Jessye Norman has died in New York at the age of 74. The soprano was proud of her African-American heritage, while admitting that racism in classical music, and in society in general, was still prevalent. ‘It’s one thing to have a set of laws,’ she said, ‘and quite another to change the hearts and minds of men. That takes longer.’
Norman was born in Augusta, Georgia, into a musical family; her mother played the piano, and her grandparents’ house had a harmonium, which Norman was allowed to play from a young age. She also sang regularly at church: ‘The training ground of my community was as crucial to my performance life as to my spiritual journey,’ she wrote in Stand Up Straight and Sing!, her 2014 memoir. ‘Music has always been an essential part of the African-American worship service.’
Having encountered opera on the radio and identified with the common narrative of ‘boy meets girl’, and also fallen in love with recordings starring Leontyne Price, specifically Porgy and Bess and Aida, Norman studied music at Howard University and then at the University of Michigan and the Peabody Institute. She first made a name for herself in 1968 when she won the top prize at the Munich International Competition. The following year, she made her operatic debut as Elisabeth in Wagner’s Tannhäuser at the Deutsche Oper Berlin.
Norman subsequently made appearances at La Scala in Milan, the Royal Opera House in London, and other major opera houses, including, eventually, the Met in 1983, singing Cassandre in Berlioz’s Les Troyens.
She was also a regular recitalist; in a review of an Avery Fisher Hall recital in 1992 in which she sang music by Tchaikovsky, Wolf and Bizet (although she was equally at home singing Baroque, spirituals and jazz), her voice was described in the New York Times as ‘a grand mansion of sound’. The reviewer, Edward Rothstein, went on to describe the astonishing range and versatility of this so-called ‘soprano’: ‘It is impossible to classify the voice by range and type … Each descriptive term is too limited, made for other, more constrained talents.’
Norman sang at the presidential inaugurations of Ronald Reagan and Bill Clinton, and at the 60th birthday celebrations of Queen Elizabeth in 1986. Three years later, she sang La Marseillaise in Paris on the 200th anniversary of Bastille Day, dressed in an eye-catching gown representing the Tricolore flag. She was also the recipient of numerous accolades, including five Grammy Awards and the Kennedy Center Honor (making her, at 52, the youngest to win the prize in its 20-year history).
When she was admitted into Gramophone’s Hall of Fame in 2014, Philip Kennicott praised her immense contribution to the recording industry: ‘By the time the CD burst on to the market and infused new vigour into the recording industry in the 1980s, Jessye Norman was more than ready,’ he wrote. ‘She had spent the 1970s doing the kind of work too many artists now eschew: learning obscure, difficult repertoire, early Verdi, unknown Haydn. The voice had darkened, grown full beyond measure. Then came an astonishing series of recordings and performances, of Berlioz, Strauss, Wagner, Mahler and Schoenberg. Her 1983 traversal of Strauss’s Four Last Songs won just about every accolade that mattered, including a Gramophone Award.’

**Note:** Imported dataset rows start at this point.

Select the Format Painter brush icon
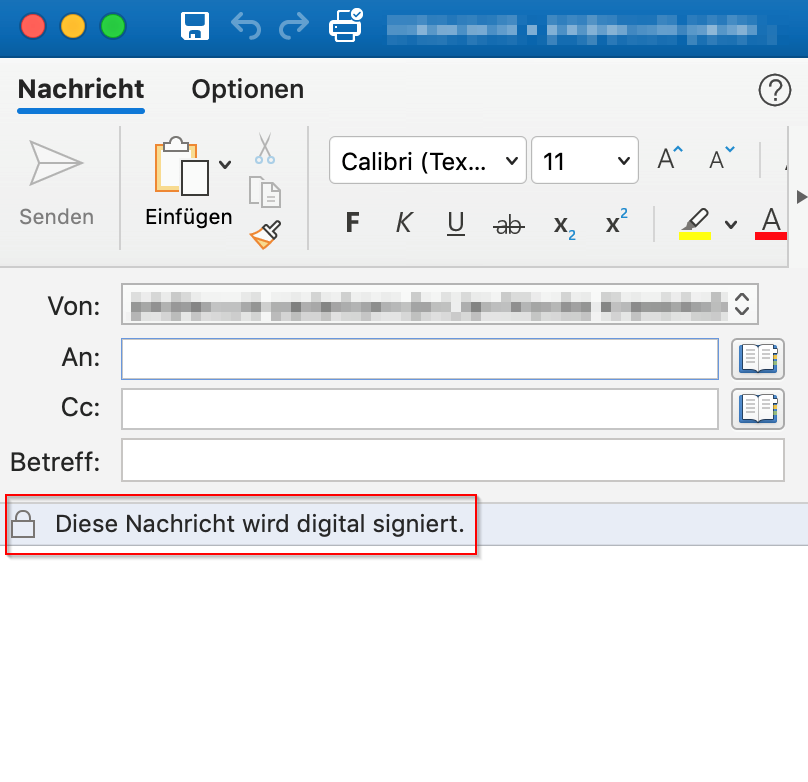This screenshot has height=782, width=808. [264, 234]
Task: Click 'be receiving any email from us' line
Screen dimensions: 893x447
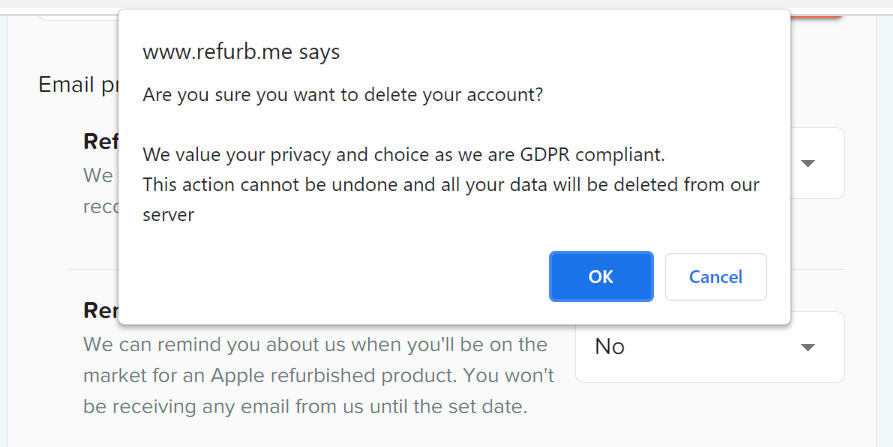Action: [x=304, y=407]
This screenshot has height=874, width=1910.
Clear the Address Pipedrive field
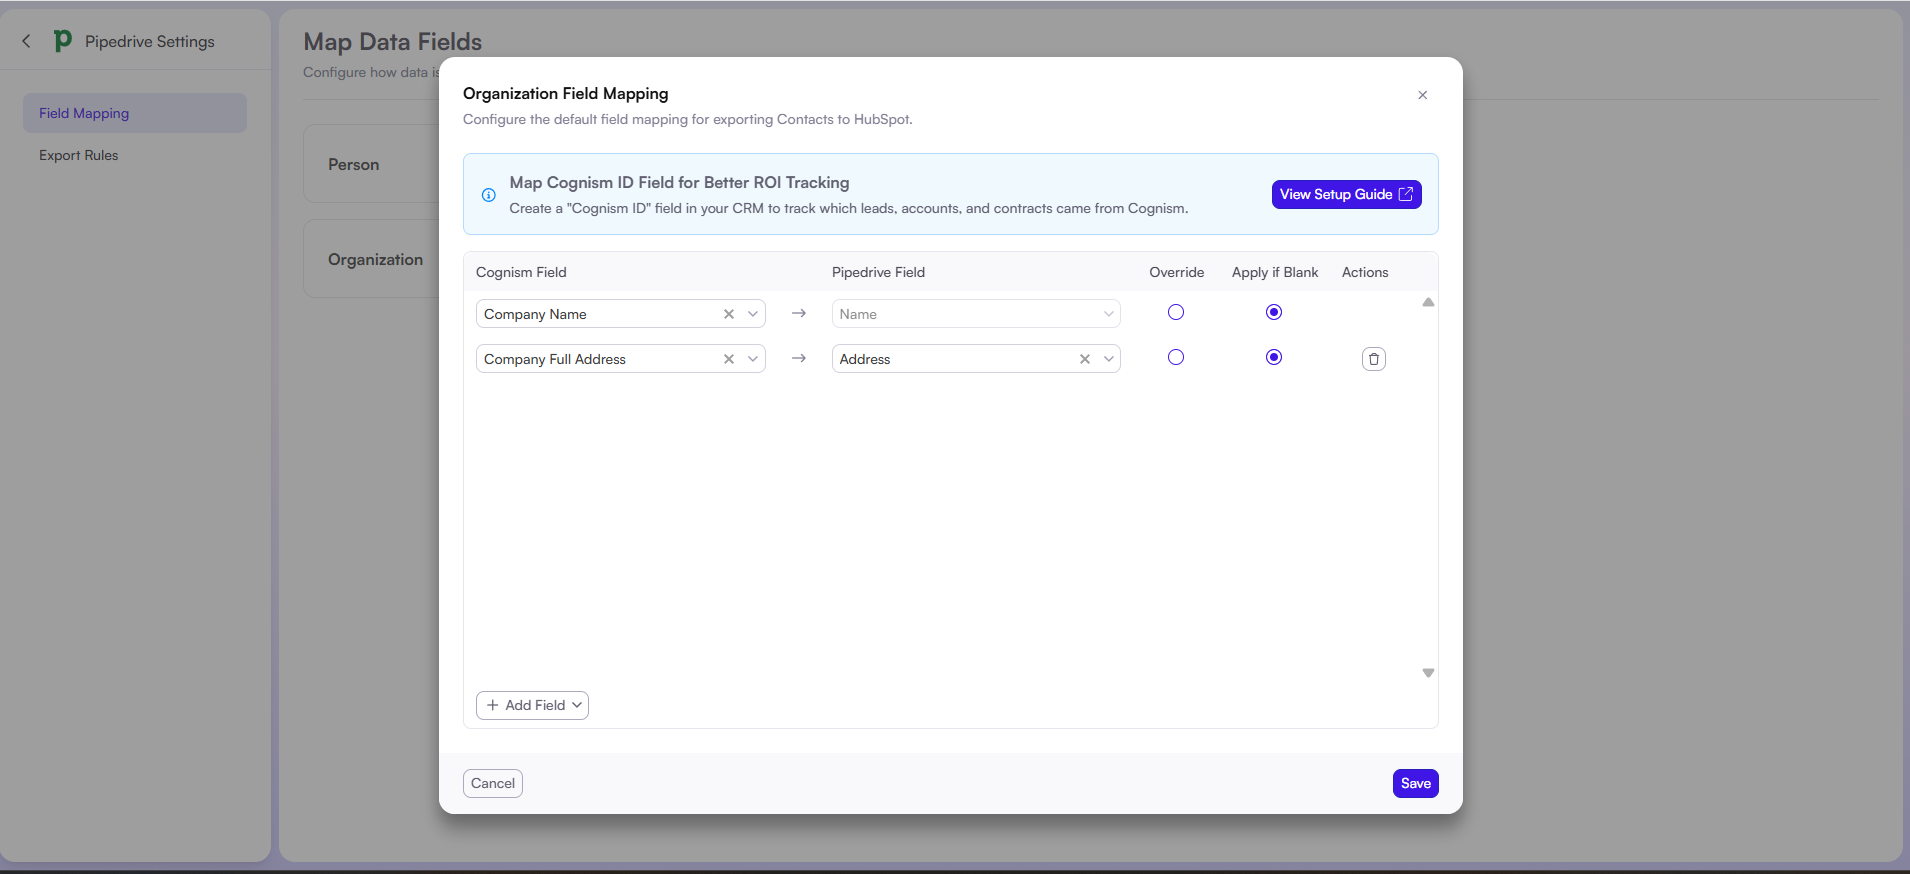tap(1084, 359)
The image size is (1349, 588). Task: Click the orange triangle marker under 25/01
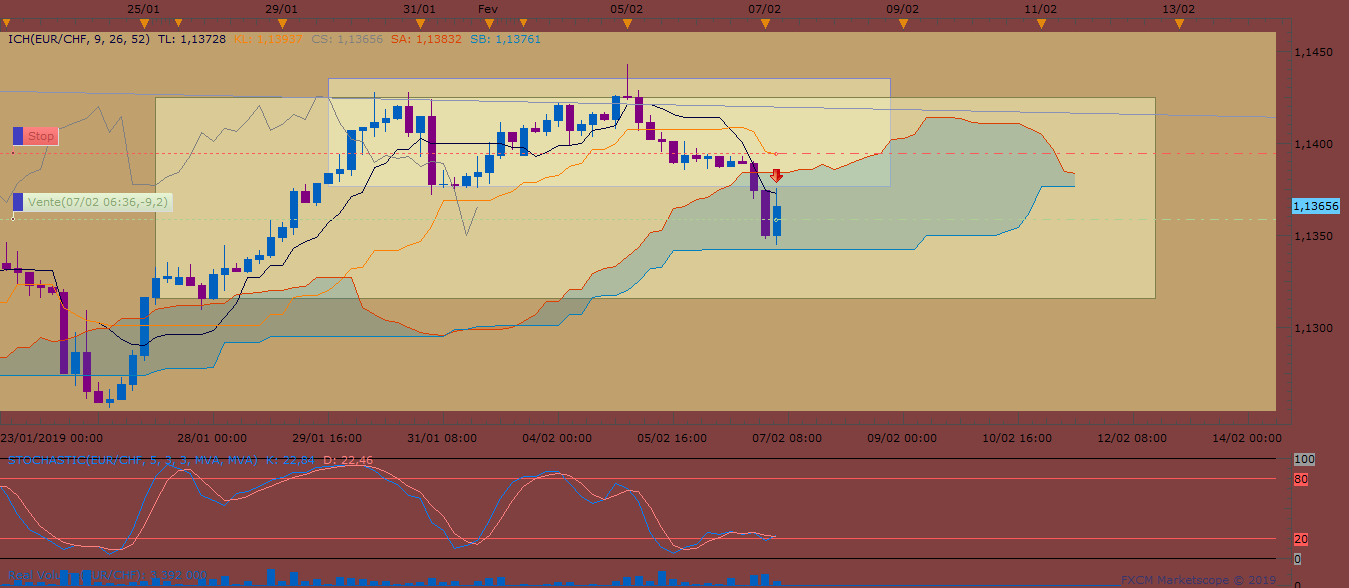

That Four Last Songs recording with Kurt Masur and his Leipzig forces on Philips has remained in the hearts of all who encountered it; in his review of October 1983, Alan Blyth summed it up in his inimitable style: ‘Her generous heart, dignified manner and noble voice seem ideally suited to Strauss's valedictory utterances … Her breath seems almost endless at times, her tone refulgent and full so that I doubt if the Vier letzte Lieder have sounded so rich in texture since Flagstad.’
Five years later, Norman reunited with Masur and the Leipzig Gewandhaus Orchestra for Ariadne auf Naxos, Michael Kennedy writing in his review (11/88) that the singer ‘brings to the title-role opulence of tone, nobility of phrasing and Straussian richness’; in the same issue, meanwhile, Edward Seckerson, who attended the recording sessions in Leipzig, wrote of Norman (who he described as ‘the Prima Donna to her fingertips, resplendent in black and pearls’) that ‘no one would dispute that this particular Strauss role is hers by all but legal charter’.
Despite her extensive discography, which included roles as varied as Bizet’s Carmen and Beethoven’s Leonore (Fidelio), Norman’s perfectionism meant that Philips, the company for which she recorded the most, has a number of unissued, because unapproved, recordings in its archives including substantial ‘bleeding chunks’ from Wagner’s Tristan und Isolde (in which she sings Brangäne as well as Isolde) and another version of the Four Last Songs (with James Levine and the Berliner Philharmonic).
Norman was committed to helping those from non-privileged backgrounds experience music. The Jessye Norman School of the Arts opened in 2003 in Augusta to provide a free, fine arts education to disadvantaged children; the street on which it sits is due to be named Jessye Norman Boulevard on October 11.